確かに半魔も人族にあだなす者として有名だが、優先順位としては魔国という分かる地におり多く討ち取れるところに、人員はいくだろう。
「ならば、結局クレディアは何だというのですか」
「お前は聖女の御告げが発端とまでは考えついたのだろう? ならばわざわざ教えられなくとも分かるはずだ」
アイゼントはハッとし至ったようだった。
この確証は半魔という事実のみならば、薬屋の者に探りをいれれば簡単だろう。
ネオサスとミーア、スノエは口が固いが、その他は誘導されるか何らかの反応はあるはずだ。
「……父上、悪どい笑みはやめてください。普段の笑みもそうですが、とてつもなく気味が悪いです」
「今はお前だけしかいないのだからいいじゃないか」
「嫌ですよ。
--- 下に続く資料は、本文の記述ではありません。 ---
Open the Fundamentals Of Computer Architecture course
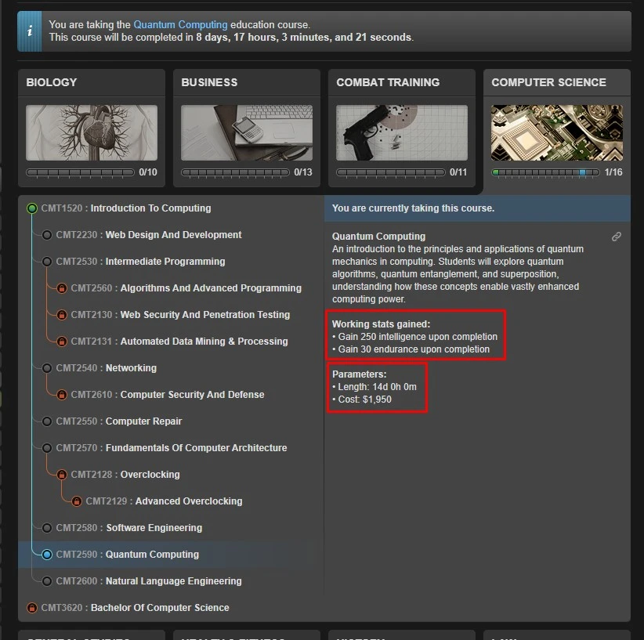The image size is (644, 640). tap(196, 448)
鳥肌がたちます」
毒舌なアイゼントを受け流し、考える。
クレディアは頭が回るようだが所々甘さがあるようだ。
伯爵に契約と呪いような魔法をかけ、後者伯爵はで嘘をつけなくなり尋ねれば何でも答えてくれた。
前者は自分の身の仕業だと分からないようにしたのだろう。
だが、二つの魔法と兵士を凍らせたせいで、私がクレディアにまで辿りつけてしまった。
伯爵にクレディアについて問えば、何も話せなくなるのだ。
もしそうしようとすれば、その契約を破る際に殺意満載の警告がでていた。
「クレディアは手に入りそうなのですか?」
「全然だ。魔国にいるのだろうが、詳しい居場所は分かっていない」
だが、その方が楽しめる。
私の冒険者の収集癖は異常であるだろう。
それは各地の旅の話を聞くためでもあるし、強き力を持つ者を側に置いておきたいからもある。
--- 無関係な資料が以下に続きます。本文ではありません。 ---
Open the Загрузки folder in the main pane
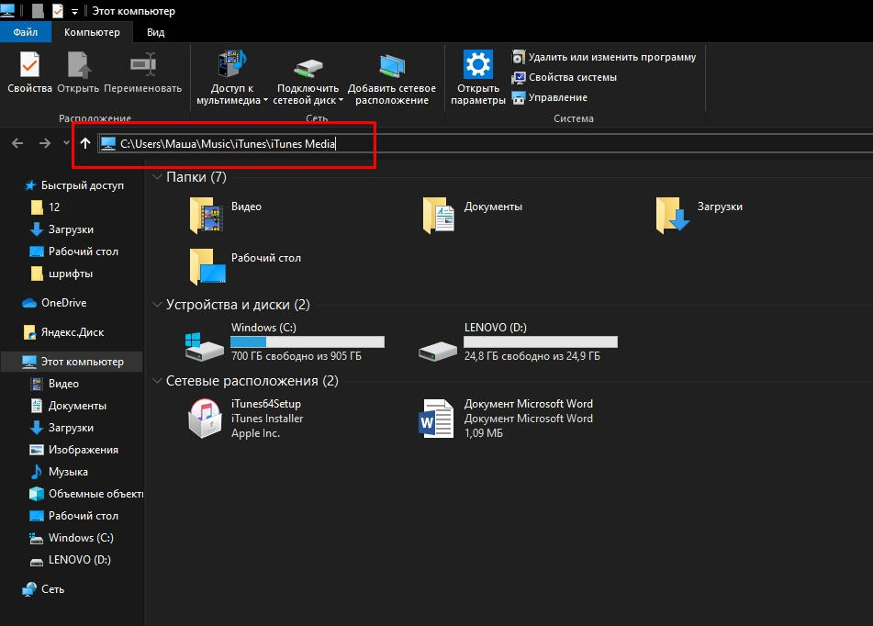Screen dimensions: 873x626 pyautogui.click(x=672, y=216)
クレディアを見つけてしまえば、罪を罪でなくしたことで従ってはくれるだろう。
あそこまで力を示されたのだ。
本人にそのつもりはないが、私に何がなんでも手に入れたいと思わせてくれた。
年が十年若返った気持ちである。
半魔であるせいでの旅の話を聞くのは楽しみだと、心が年甲斐なくはしゃいでいる。
「父上、手加減してあげてくださいね」
哀れに思っているアイゼントに「ああ」と譫言に返す。
そんな私に息子は溜め息を吐いて、執務室を出ていった。